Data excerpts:
--------------------
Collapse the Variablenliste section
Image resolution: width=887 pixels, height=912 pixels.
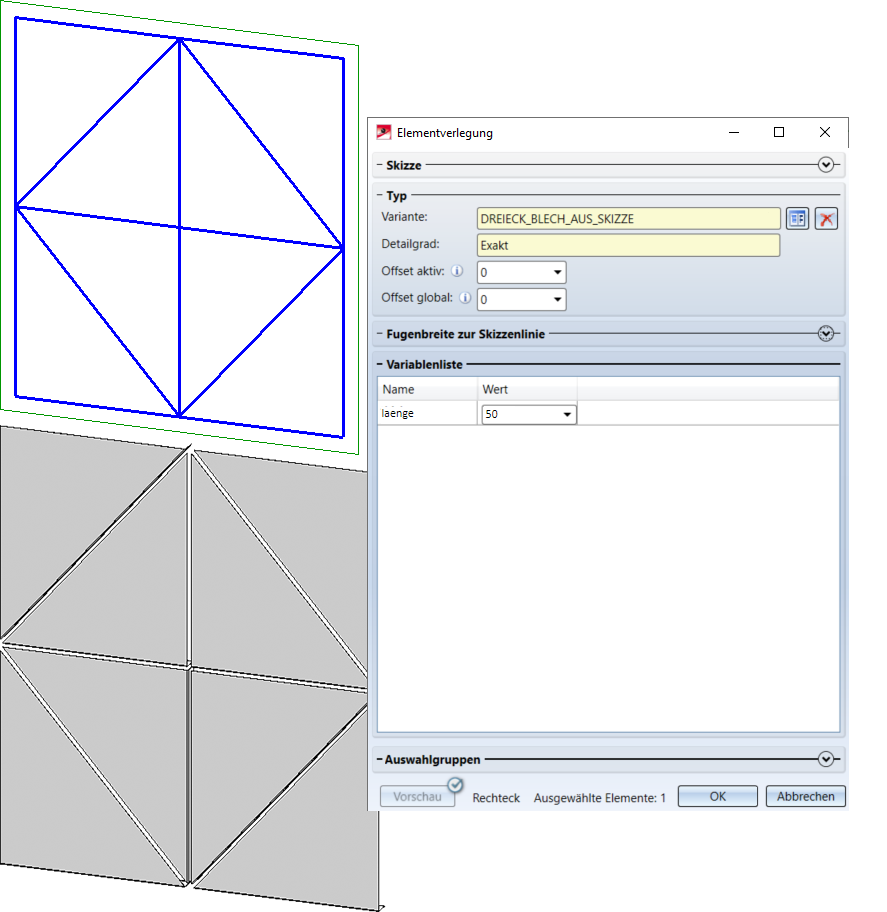click(x=380, y=366)
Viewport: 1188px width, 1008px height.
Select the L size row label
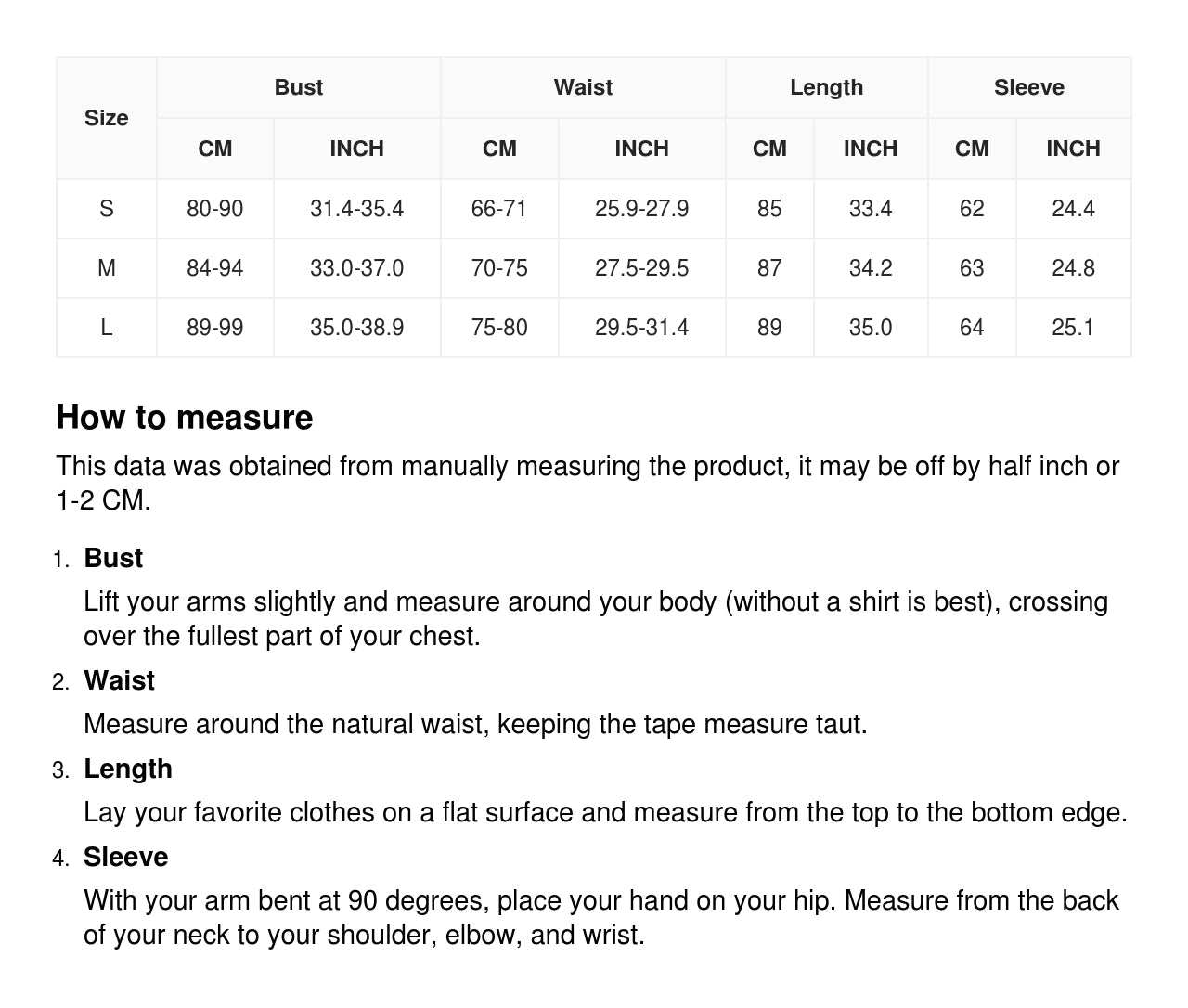click(106, 328)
--------------------
*Task brief*: From the line containing "Viewport: 1188px width, 1008px height." down to the final line of the records above, restate every line word for word, add nothing, and skip the pictures.

*Finished task*:
Viewport: 1188px width, 1008px height.
Select the L size row label
click(106, 328)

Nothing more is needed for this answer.